There are an abundance of health benefits that arise from kicking off your shoes, breaking your routine and escaping to a sunny getaway location. Often when people return from holiday they are greeted with an immeasurable number of complements about how they seem revitalized…new research highlights that this may not be that far from the truth. Holidays by the sea have particularly been seen to aid in the area of psychological benefits and rejuvenation.
The European Centre for Environment and Human Health reports that outdoor locations, primarily coastal landscapes, have positive associations of calmness, enjoyment and refreshment.
According to Nuffieldhealth.com the core advantages to holiday-making can be condensed to these 3 categories: resilience to stress, sleep quality and blood pressure. These should be significant results for those that already lead a hectic lifestyle. These results were produced by taking 12 people and giving them heart monitors and psychological tests over a two week period of time. Stress resilience was seen to increase by 29%; the average blood pressure was reduced by 6% and the subjects’ ability to sleep was increased dramatically.

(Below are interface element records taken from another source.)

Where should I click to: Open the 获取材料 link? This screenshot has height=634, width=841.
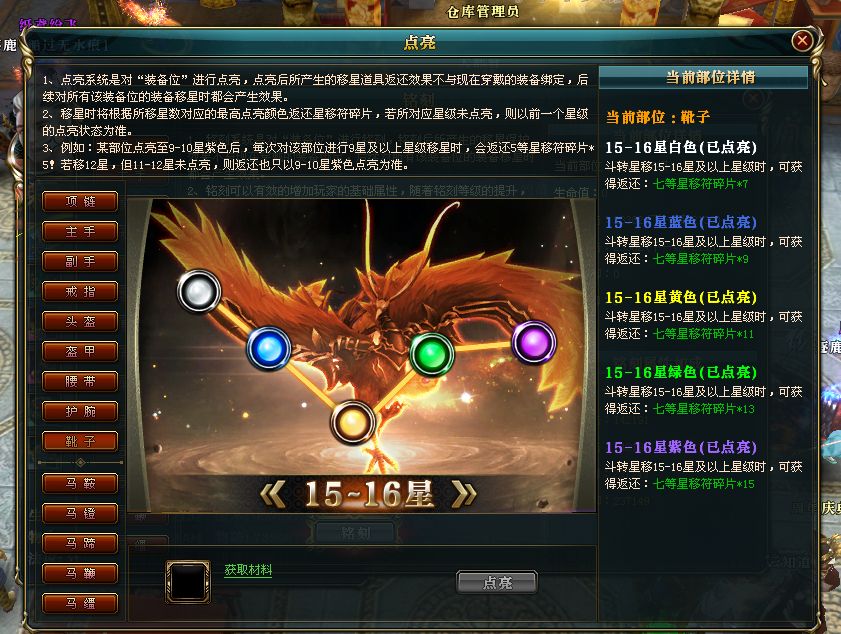tap(248, 570)
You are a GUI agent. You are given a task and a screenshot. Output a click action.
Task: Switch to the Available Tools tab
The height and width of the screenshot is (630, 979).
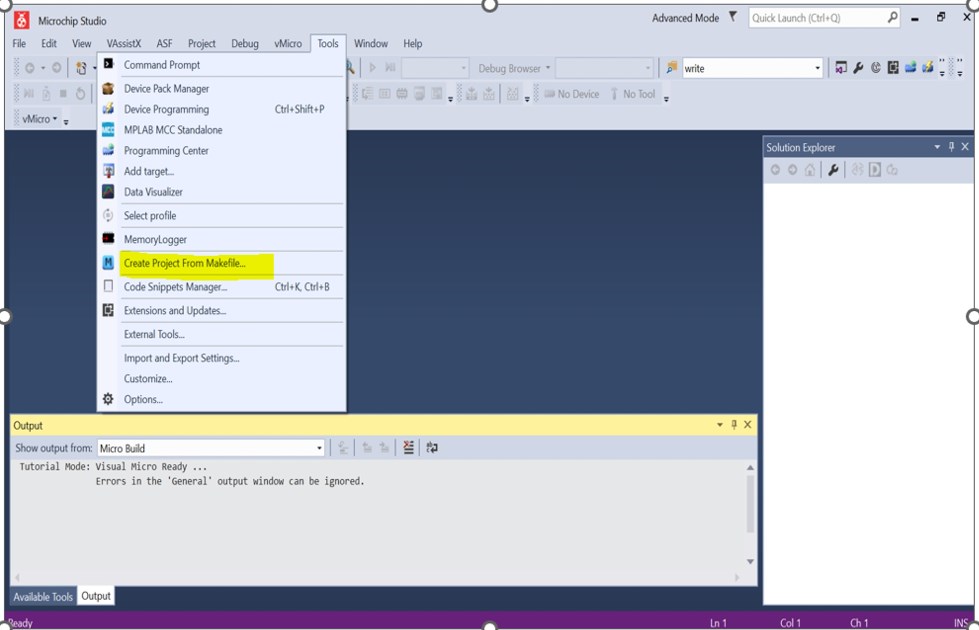click(43, 597)
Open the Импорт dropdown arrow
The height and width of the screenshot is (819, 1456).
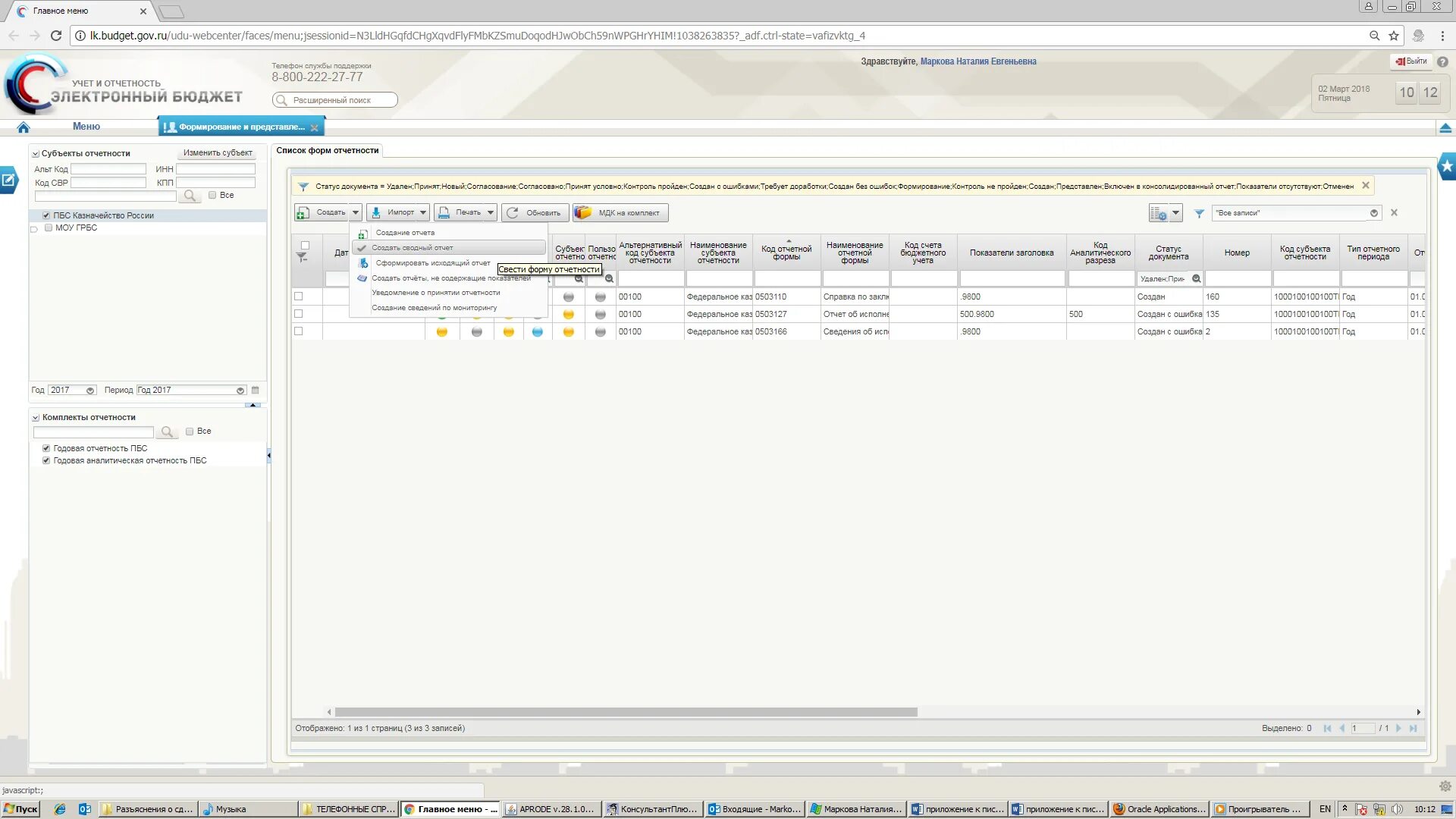click(423, 213)
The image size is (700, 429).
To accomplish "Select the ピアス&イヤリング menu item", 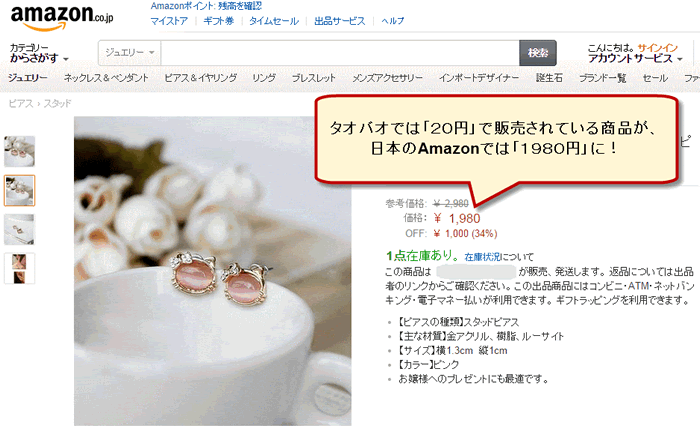I will (200, 78).
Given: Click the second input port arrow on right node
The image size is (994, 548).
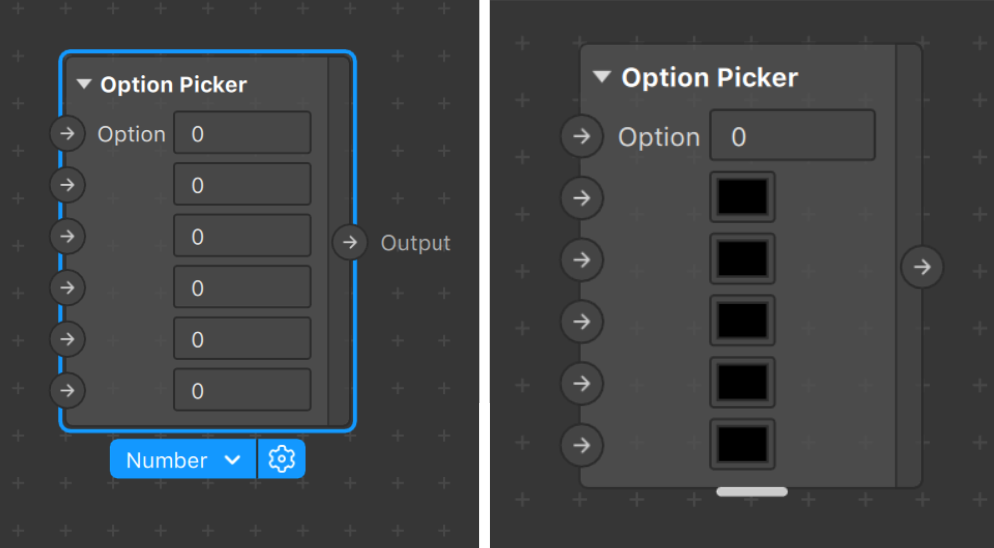Looking at the screenshot, I should coord(582,198).
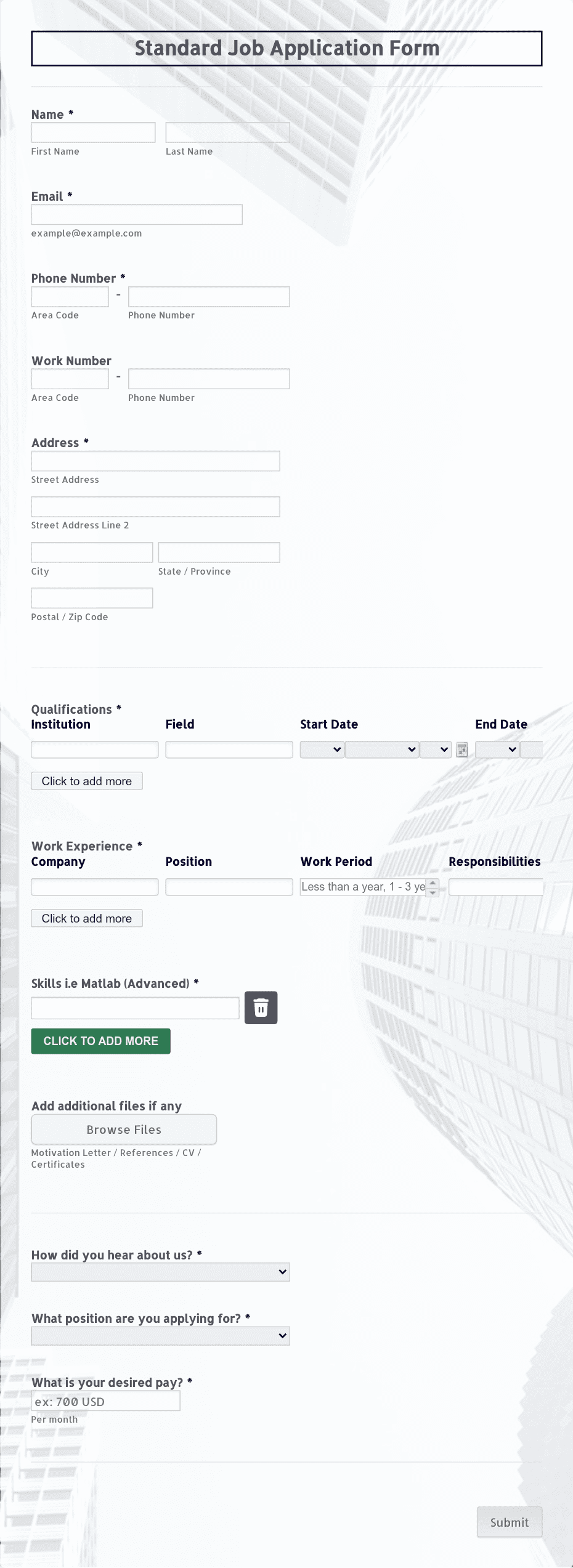
Task: Open the Start Date day dropdown chevron
Action: tap(412, 750)
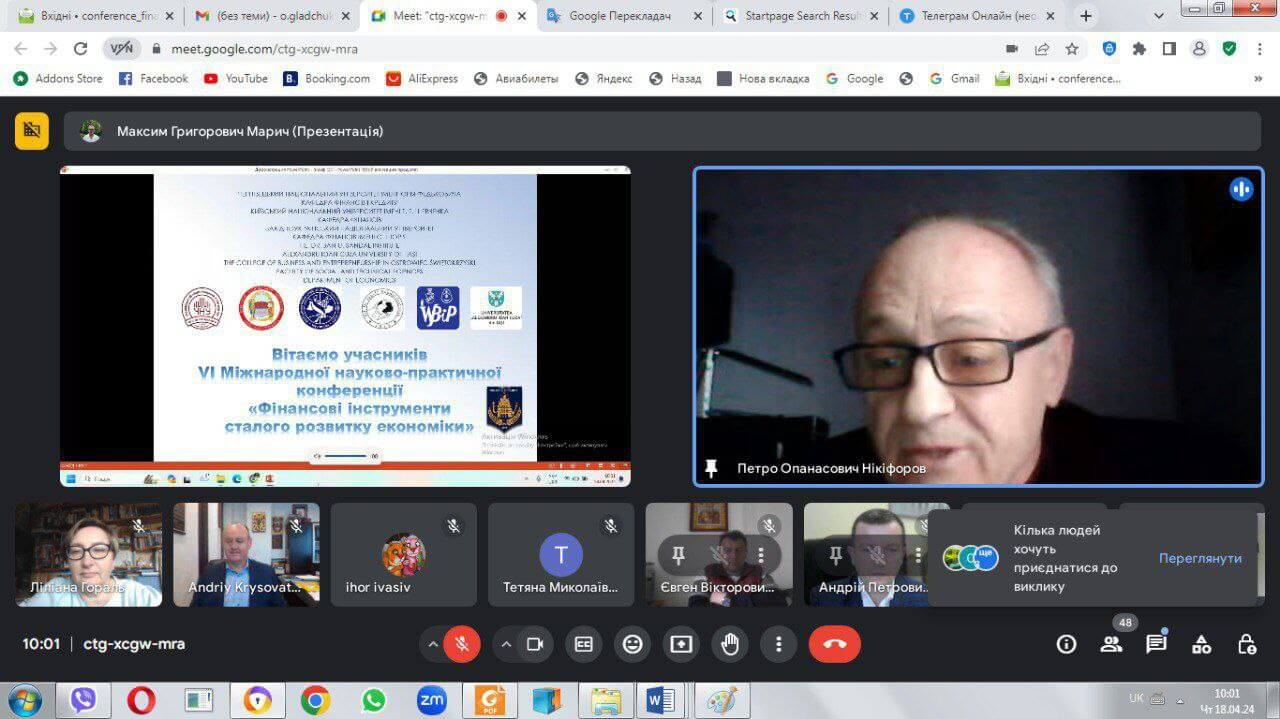Screen dimensions: 1280x719
Task: Open host controls lock icon
Action: (1246, 645)
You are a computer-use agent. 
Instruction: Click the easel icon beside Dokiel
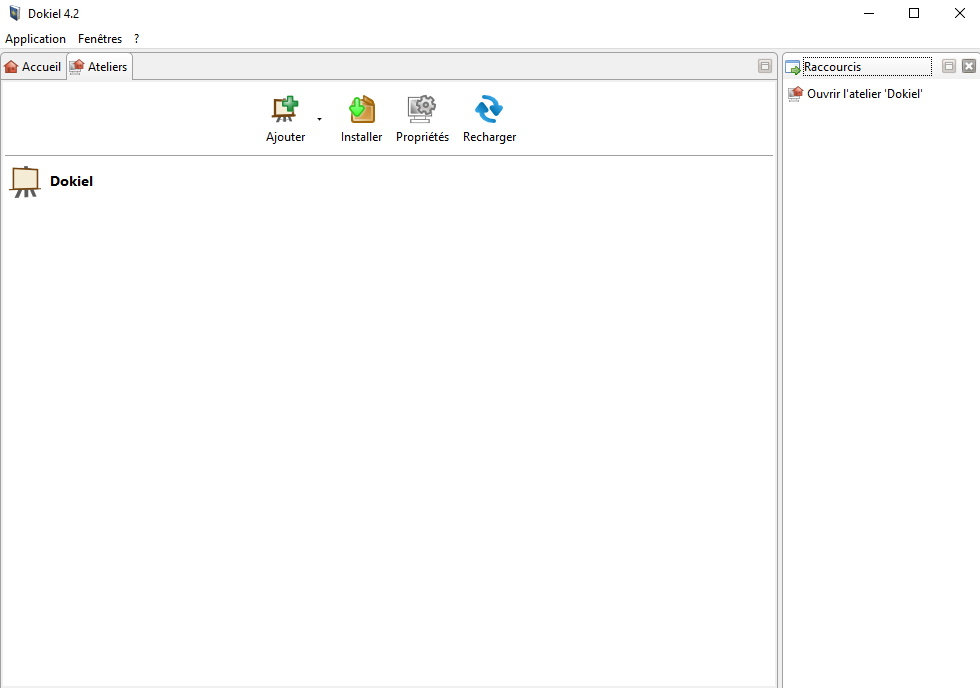click(24, 182)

This is not the only study to sing the praises of short breaks, it has also been suggested that the secret to becoming an effective worker lays in…well, not working. Many are under the false impression that this is counter-intuitive, but downtime and breaks are vitally important. A study by Adecco showed that 1 in 3 of us would fail to take our free holiday allocation this year, but this is a sure-fire way to become burnt out. One of the most famous studies in this regard took place in the 1920s, when Henry Ford discovered that his work force got just as much work done in 5 days as they did in 6 – it seems that this insight is still as true today as it ever was. More working hours does not equal more productivity.